女性陣の『愛』の熱論が一瞬で止まり、みんなの視線がポポの足元に釘付けになる。

 

「本当だ〜!美味しそ、じゃなかった〜、可愛いね〜!」

 

マリーさん?

 

危険な発言があった様な気がしますが、敢えてツッコミませんよ?

 

「ぴ、ピギィー?!」

 

マリーさんの本気か冗談なのか分からない発言を聞いた黒子豚が、涙目になりながら悲鳴を上げる。

 

「大丈夫だよ?僕が居るから、食べられないからね?」

 

ポポは、愛おしいそうに黒子豚を抱き上げて撫でている。

 

そんな姿を眺めつつ俺は、ポポに声を掛ける。

 

「ポポ?丁度良いから、そのまま鎧を着るイメージをしてみて?」

 

「うん!」

 

ポポが返事すると、黒子豚は一瞬で光の粒子になりポポの身体に巻き付く。

 

そして、ポポは黒い猪八戒型の魔導鎧を身体に纏い、その重厚な見た目とは裏腹に、どこかおっとりと佇んでいる。

 

「す、凄いよ!お父さん!?全然、着てる感じがしない!」

 

それを見たカオリが、呆れたようにクスリと笑う。

 

「ピィちゃんもそうだけど、リョウの事を『パパ』とか『お父さん』呼びなのよね。
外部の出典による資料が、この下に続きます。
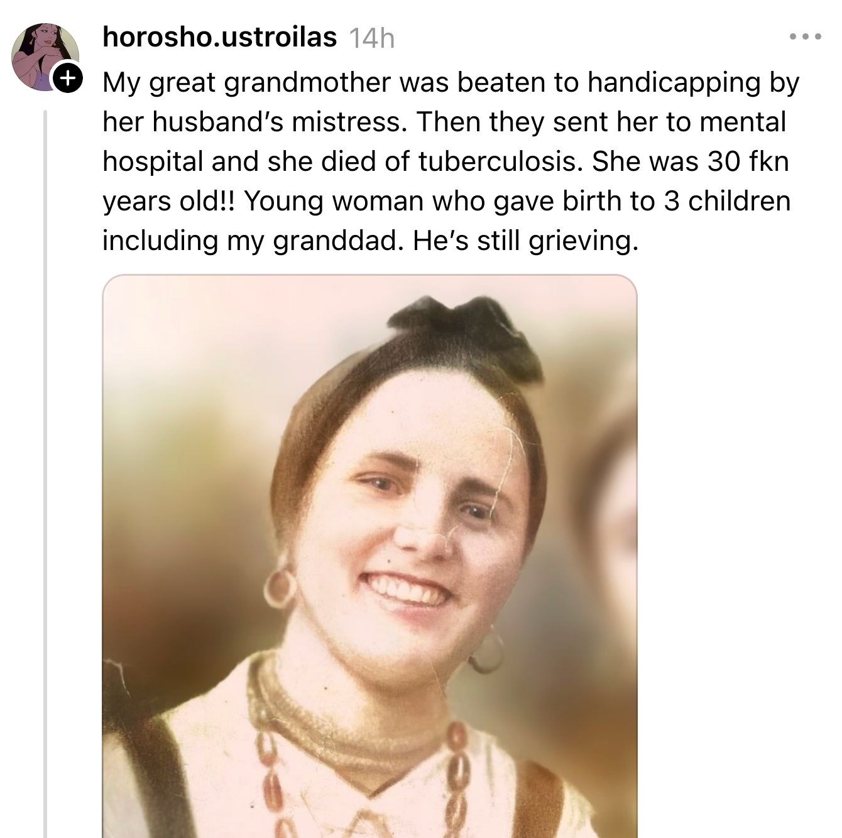The image size is (842, 838).
Task: Click the black hair bow in photo
Action: point(466,330)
血の繋がらない関係だから、傍から見てると危ない発言にしか聞こえないけどね?」

 

「カオリ?珊瑚もポポも瑞も、ぼくにとっては大切な娘や妹みたいな存在だよ?ポポ、エルダーエント製の魔導鎧だからね?他の人たちのプレゼントもそうだけど、高位の魔導具だから、重量も感じないし何より己の意思に敏感に反応してくれる。だから『考えるな!感じろ!』が、即実践できるんだよ?」

 

ポポは、俺の言葉を聞いて残念そうな顔をしているが、気を取り直して

八極拳の震脚を試している。

 

『ズンッ!』

 

地面を伝って、俺の居る少し離れた場所まで地響きが伝わって来る。

 

うんうん!

 

素晴らしいな!

 

因みに、俺がこの猪八戒型の魔導具を創った経緯は、『ポポってフォンファさんに弟子入りして、ゴモリーさんから陰陽乾坤圏(いんようけんこけん)や月牙鏟(げつがさん)の扱いも教わってるよね?→八極拳や凄い武器術を習う事になるけど、それでも戦闘で怪我したら嫌だな→月牙鏟って河童が使ってた僧侶の武器だよね?→なら、ポポは元黒い子豚の魔導具で、俺の魔力から生まれた存在だし、猪八戒とかどうかな?→じゃ、猪八戒型の魔導鎧にしよう!』という、『完全完璧』で『理路整然』とした『完全無欠』で『安心安全』な思考に基いて、考案されたんだよ!

 

まぁ、本来の物語としては沙悟浄は河童じゃないらしいし、月牙鏟も使ってないみたいだけど、俺の思考は前世の知識だから仕方無いよね?

 

そんな言い訳じみた思考をしながら、俺はポポを見つめる。